Pathway B (Minor): Hydrogen adds to Carbon 2. This forms a primary carbocation intermediate (\( \text{CH}_3-\text{CH}_2-\text{CH}_2^+ \)). The positive charge is on the terminal carbon, which has only one alkyl group donating electron density. Subsequent attack by the bromide ion yields 1-bromopropane.
Conclusion: The secondary carbocation is more stable than the primary carbocation because it has more electron-releasing alkyl groups. Therefore, the secondary carbocation intermediate forms faster and is preferred, making 2-bromopropane the major product.
Mechanism 2: Reaction with Halogens (Br2, Cl2, I2)

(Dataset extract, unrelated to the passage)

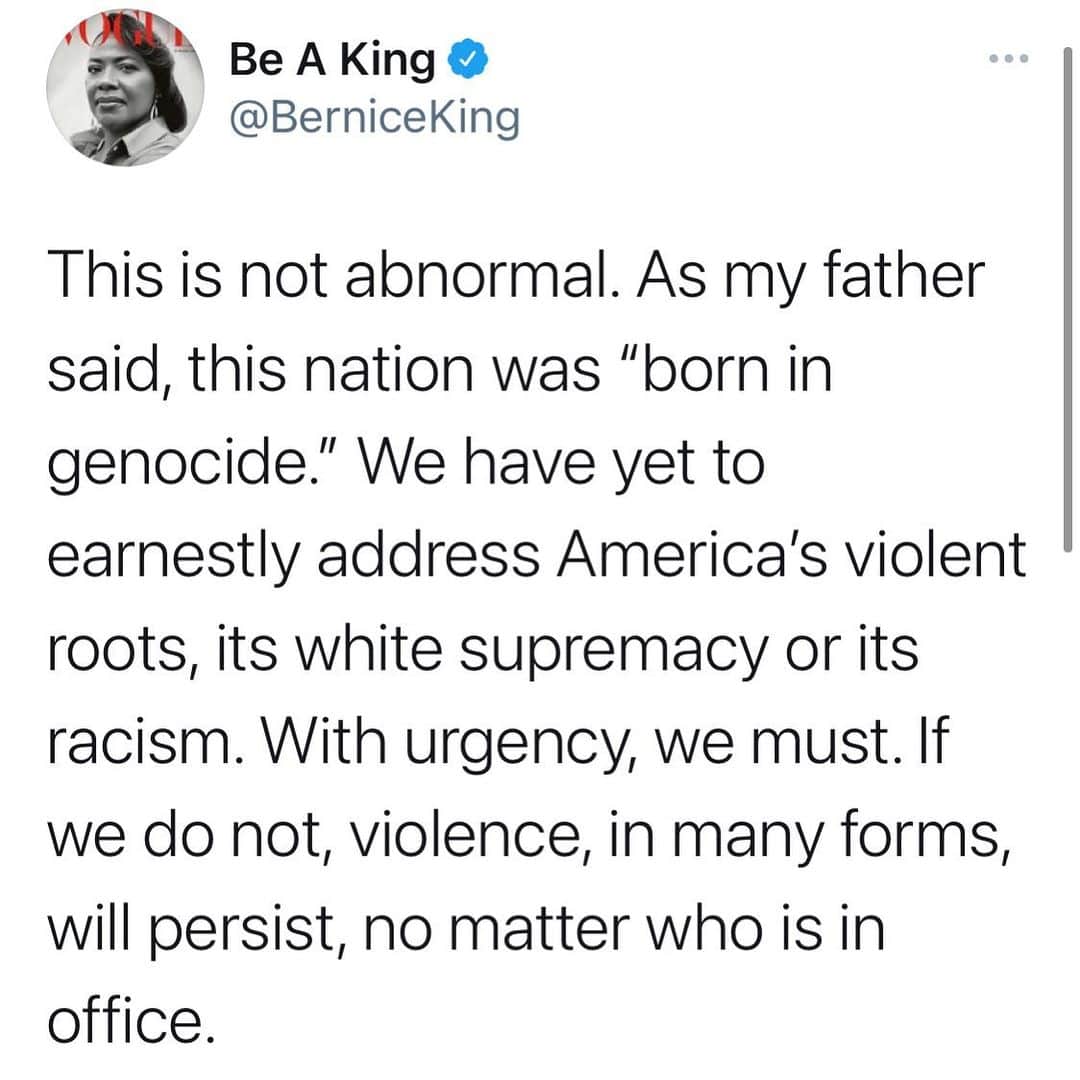Viewport: 1080px width, 1080px height.
Task: Click the word "racism" in the tweet
Action: point(141,744)
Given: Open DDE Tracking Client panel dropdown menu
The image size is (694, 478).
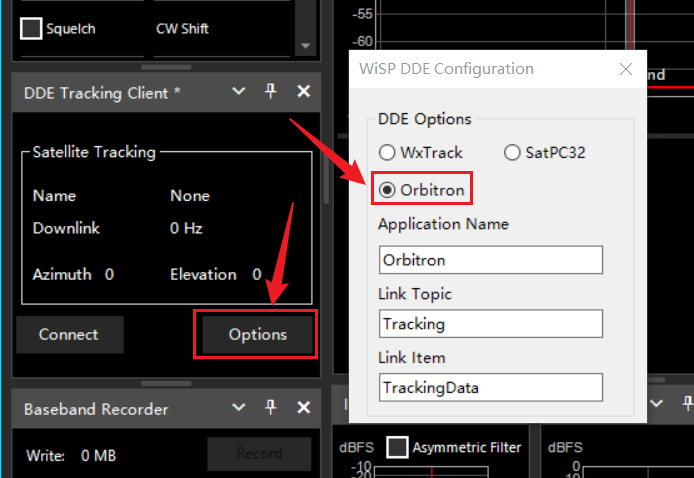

Alkenes undergo electrophilic addition with halogens at room temperature. Although a halogen molecule like \( \text{Br}_2 \) is non-polar, it behaves as an electrophile in this reaction:
- As the \( \text{Br}_2 \) molecule approaches the high electron density of the alkene pi bond, the electrons in the \( \text{Br}-\text{Br} \) bond are repelled away from the nearer bromine atom.

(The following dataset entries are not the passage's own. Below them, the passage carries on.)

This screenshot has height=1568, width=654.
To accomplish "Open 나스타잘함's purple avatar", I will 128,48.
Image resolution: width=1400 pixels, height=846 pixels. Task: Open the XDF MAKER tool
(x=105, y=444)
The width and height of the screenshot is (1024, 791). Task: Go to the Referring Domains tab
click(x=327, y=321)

- This induces a dipole in the bromine molecule, making it polar: \( \text{Br}^\delta+-\text{Br}^\delta- \).
- The pi bond then attacks the \( \text{Br}^\delta+ \) atom, heterolytically breaking the \( \text{Br}-\text{Br} \) bond to form a bromide ion (\( \text{Br}^- \)) and a carbocation intermediate (or a cyclic bromonium ion intermediate, though AQA accepts the acyclic carbocation pathway).
- The bromide ion then attacks the carbocation to form a 1,2-dihalogoalkane (e.g. 1,2-dibromoethane).
Mechanism 3: Reaction with Concentrated Sulfuric Acid (H2SO4)
Alkenes react with concentrated sulfuric acid at room temperature in a highly exothermic reaction. The sulfuric acid acts as the electrophile, reacting as \( \text{H}-\text{OSO}_2\text{OH} \):
- The C=C double bond attacks the partially positive hydrogen of the sulfuric acid molecule. The \( \text{H}-\text{O} \) bond breaks heterolytically, producing a hydrogensulfate ion (\( \text{HSO}_4^- \)) and a carbocation intermediate.
- The hydrogensulfate ion attacks the carbocation to yield an alkyl hydrogensulfate (e.g. ethyl hydrogensulfate).
Hydrolysis to form alcohols: If water is added to the alkyl hydrogensulfate and the mixture is warmed, hydrolysis occurs. This converts the alkyl hydrogensulfate into an alcohol and regenerates sulfuric acid:
\( \text{CH}_3\text{CH}_2\text{OSO}_2\text{OH} + \text{H}_2\text{O} \to \text{CH}_3\text{CH}_2\text{OH} + \text{H}_2\text{SO}_4 \)
In this two-step process, sulfuric acid acts as a catalyst for the overall hydration of ethene to ethanol.
Direct Hydration of Alkenes (Industrial Manufacture of Alcohols)
Industrially, ethanol is manufactured in a single step by the direct hydration of ethene with steam. The reaction is reversible and carried out under specific conditions:
- Reagents: Ethene and steam (water vapour).
- Catalyst: Phosphoric acid (\( \text{H}_3\text{PO}_4 \)) coated on a solid silica support.
- Conditions: Temperature of approximately 300°C and pressure of 60 atm.
\( \text{CH}_2=\text{CH}_2(\text{g}) + \text{H}_2\text{O}(\text{g}) \rightleftharpoons \text{CH}_3\text{CH}_2\text{OH}(\text{g}) \)
Introduction to Addition Polymerisation
Addition polymerisation is a special case of addition reactions. Many alkene molecules (monomers) join together by opening their double bonds to form long-chain saturated molecules (polymers). We will cover this in detail in the next lesson.
Make sure you do not confuse the laboratory method of hydration (reacting with concentrated \( \text{H}_2\text{SO}_4 \) and then adding water) with the industrial method (direct hydration using steam and a phosphoric acid catalyst). You must know the reagent, catalyst, and conditions for both methods.